SUPPLIED MATERIAL:
——
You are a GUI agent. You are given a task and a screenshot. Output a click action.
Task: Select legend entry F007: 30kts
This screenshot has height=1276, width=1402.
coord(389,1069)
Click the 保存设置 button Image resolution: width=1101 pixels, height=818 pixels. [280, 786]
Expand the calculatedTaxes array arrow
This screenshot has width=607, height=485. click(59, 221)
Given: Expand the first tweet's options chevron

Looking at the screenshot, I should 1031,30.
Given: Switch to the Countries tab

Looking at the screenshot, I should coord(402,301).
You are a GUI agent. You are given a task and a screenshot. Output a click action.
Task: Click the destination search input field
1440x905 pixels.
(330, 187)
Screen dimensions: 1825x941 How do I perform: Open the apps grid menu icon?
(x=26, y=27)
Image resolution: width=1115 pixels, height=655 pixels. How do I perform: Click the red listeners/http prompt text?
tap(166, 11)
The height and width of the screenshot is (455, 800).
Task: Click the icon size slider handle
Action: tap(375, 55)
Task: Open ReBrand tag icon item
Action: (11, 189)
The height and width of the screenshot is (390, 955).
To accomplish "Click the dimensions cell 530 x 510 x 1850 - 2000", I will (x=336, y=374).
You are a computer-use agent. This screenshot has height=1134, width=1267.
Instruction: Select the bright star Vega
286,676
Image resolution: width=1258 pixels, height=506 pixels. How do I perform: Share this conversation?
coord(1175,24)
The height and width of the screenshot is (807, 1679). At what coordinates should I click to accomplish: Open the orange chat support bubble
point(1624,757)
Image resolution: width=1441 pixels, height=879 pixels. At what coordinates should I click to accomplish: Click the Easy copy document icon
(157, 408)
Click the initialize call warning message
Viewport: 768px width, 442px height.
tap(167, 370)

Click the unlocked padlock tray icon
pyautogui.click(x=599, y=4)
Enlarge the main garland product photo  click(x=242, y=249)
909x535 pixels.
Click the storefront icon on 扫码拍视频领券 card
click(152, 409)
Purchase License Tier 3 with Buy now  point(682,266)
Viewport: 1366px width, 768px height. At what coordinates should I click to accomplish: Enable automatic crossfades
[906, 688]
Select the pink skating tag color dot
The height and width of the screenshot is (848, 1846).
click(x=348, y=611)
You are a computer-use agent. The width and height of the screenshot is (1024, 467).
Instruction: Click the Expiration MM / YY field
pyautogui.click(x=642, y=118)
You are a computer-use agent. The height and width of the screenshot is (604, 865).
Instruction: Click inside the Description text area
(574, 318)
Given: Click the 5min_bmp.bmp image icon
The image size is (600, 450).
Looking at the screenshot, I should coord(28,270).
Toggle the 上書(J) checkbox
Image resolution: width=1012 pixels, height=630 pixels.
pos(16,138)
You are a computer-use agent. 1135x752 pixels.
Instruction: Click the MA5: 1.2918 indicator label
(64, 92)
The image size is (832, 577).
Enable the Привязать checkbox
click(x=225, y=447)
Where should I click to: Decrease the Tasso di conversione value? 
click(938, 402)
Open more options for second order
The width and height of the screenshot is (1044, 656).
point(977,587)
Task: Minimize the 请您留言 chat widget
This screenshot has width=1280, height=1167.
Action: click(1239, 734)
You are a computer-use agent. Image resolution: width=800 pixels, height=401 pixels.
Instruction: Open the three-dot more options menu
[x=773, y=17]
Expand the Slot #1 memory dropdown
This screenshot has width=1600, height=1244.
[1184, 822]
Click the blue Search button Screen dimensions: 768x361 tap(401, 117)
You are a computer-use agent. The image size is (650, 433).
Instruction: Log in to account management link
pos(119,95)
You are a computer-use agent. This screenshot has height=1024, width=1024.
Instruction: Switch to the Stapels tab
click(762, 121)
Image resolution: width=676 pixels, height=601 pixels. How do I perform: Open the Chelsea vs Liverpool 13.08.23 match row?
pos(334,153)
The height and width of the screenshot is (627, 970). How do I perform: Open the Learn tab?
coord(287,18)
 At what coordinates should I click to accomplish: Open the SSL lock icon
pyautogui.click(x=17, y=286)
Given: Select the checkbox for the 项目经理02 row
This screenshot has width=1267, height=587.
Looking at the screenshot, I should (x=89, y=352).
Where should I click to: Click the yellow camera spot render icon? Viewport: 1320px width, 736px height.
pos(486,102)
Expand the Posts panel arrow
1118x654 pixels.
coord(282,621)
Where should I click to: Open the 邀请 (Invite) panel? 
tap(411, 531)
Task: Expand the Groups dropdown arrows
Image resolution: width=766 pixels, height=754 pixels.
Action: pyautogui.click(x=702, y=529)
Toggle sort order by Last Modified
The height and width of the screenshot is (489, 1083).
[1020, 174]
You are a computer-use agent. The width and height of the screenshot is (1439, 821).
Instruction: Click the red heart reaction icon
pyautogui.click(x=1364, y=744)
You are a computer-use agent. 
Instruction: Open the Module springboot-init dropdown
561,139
——
INSTRUCTIONS TO FOLLOW: Repeat each entry exactly as it was given.

RESPONSE BOX:
You are a GUI agent. You are given a task and a screenshot. Output a click action.
Task: Select legend entry F007: 30kts
This screenshot has height=1276, width=1402.
coord(389,1069)
Click the 保存设置 button Image resolution: width=1101 pixels, height=818 pixels. [280, 786]
Expand the calculatedTaxes array arrow
This screenshot has width=607, height=485. click(59, 221)
Given: Expand the first tweet's options chevron

Looking at the screenshot, I should 1031,30.
Given: Switch to the Countries tab

Looking at the screenshot, I should coord(402,301).
You are a GUI agent. You are given a task and a screenshot. Output a click action.
Task: Click the destination search input field
1440x905 pixels.
(330, 187)
Screen dimensions: 1825x941 How do I perform: Open the apps grid menu icon?
(x=26, y=27)
Image resolution: width=1115 pixels, height=655 pixels. How do I perform: Click the red listeners/http prompt text?
tap(166, 11)
The height and width of the screenshot is (455, 800).
Task: Click the icon size slider handle
Action: tap(375, 55)
Task: Open ReBrand tag icon item
Action: (11, 189)
The height and width of the screenshot is (390, 955).
To accomplish "Click the dimensions cell 530 x 510 x 1850 - 2000", I will (x=336, y=374).
You are a computer-use agent. This screenshot has height=1134, width=1267.
Instruction: Select the bright star Vega
286,676
Image resolution: width=1258 pixels, height=506 pixels. How do I perform: Share this conversation?
coord(1175,24)
The height and width of the screenshot is (807, 1679). At what coordinates should I click to accomplish: Open the orange chat support bubble
point(1624,757)
Image resolution: width=1441 pixels, height=879 pixels. At what coordinates should I click to accomplish: Click the Easy copy document icon
(157, 408)
Click the initialize call warning message
Viewport: 768px width, 442px height.
tap(167, 370)

Click the unlocked padlock tray icon
pyautogui.click(x=599, y=4)
Enlarge the main garland product photo  click(x=242, y=249)
909x535 pixels.
Click the storefront icon on 扫码拍视频领券 card
click(152, 409)
Purchase License Tier 3 with Buy now  point(682,266)
Viewport: 1366px width, 768px height. At what coordinates should I click to accomplish: Enable automatic crossfades
[906, 688]
Select the pink skating tag color dot
The height and width of the screenshot is (848, 1846).
click(x=348, y=611)
You are a computer-use agent. The width and height of the screenshot is (1024, 467).
Instruction: Click the Expiration MM / YY field
pyautogui.click(x=642, y=118)
You are a computer-use agent. The height and width of the screenshot is (604, 865).
Instruction: Click inside the Description text area
(574, 318)
Given: Click the 5min_bmp.bmp image icon
The image size is (600, 450).
Looking at the screenshot, I should coord(28,270).
Toggle the 上書(J) checkbox
Image resolution: width=1012 pixels, height=630 pixels.
pos(16,138)
You are a computer-use agent. 1135x752 pixels.
Instruction: Click the MA5: 1.2918 indicator label
(64, 92)
The image size is (832, 577).
Enable the Привязать checkbox
click(x=225, y=447)
Where should I click to: Decrease the Tasso di conversione value? 
click(938, 402)
Open more options for second order
The width and height of the screenshot is (1044, 656).
point(977,587)
Task: Minimize the 请您留言 chat widget
This screenshot has width=1280, height=1167.
Action: click(1239, 734)
You are a computer-use agent. Image resolution: width=800 pixels, height=401 pixels.
Instruction: Open the three-dot more options menu
[x=773, y=17]
Expand the Slot #1 memory dropdown
This screenshot has width=1600, height=1244.
[1184, 822]
Click the blue Search button Screen dimensions: 768x361 tap(401, 117)
You are a computer-use agent. The image size is (650, 433).
Instruction: Log in to account management link
pos(119,95)
You are a computer-use agent. This screenshot has height=1024, width=1024.
Instruction: Switch to the Stapels tab
click(762, 121)
Image resolution: width=676 pixels, height=601 pixels. How do I perform: Open the Chelsea vs Liverpool 13.08.23 match row?
pos(334,153)
The height and width of the screenshot is (627, 970). How do I perform: Open the Learn tab?
coord(287,18)
 At what coordinates should I click to accomplish: Open the SSL lock icon
pyautogui.click(x=17, y=286)
Given: Select the checkbox for the 项目经理02 row
This screenshot has width=1267, height=587.
Looking at the screenshot, I should (x=89, y=352).
Where should I click to: Click the yellow camera spot render icon? Viewport: 1320px width, 736px height.
pos(486,102)
Expand the Posts panel arrow
1118x654 pixels.
coord(282,621)
Where should I click to: Open the 邀请 (Invite) panel? 
tap(411, 531)
Task: Expand the Groups dropdown arrows
Image resolution: width=766 pixels, height=754 pixels.
Action: pyautogui.click(x=702, y=529)
Toggle sort order by Last Modified
The height and width of the screenshot is (489, 1083).
[1020, 174]
You are a computer-use agent. The width and height of the screenshot is (1439, 821).
Instruction: Click the red heart reaction icon
pyautogui.click(x=1364, y=744)
You are a computer-use agent. 
Instruction: Open the Module springboot-init dropdown
561,139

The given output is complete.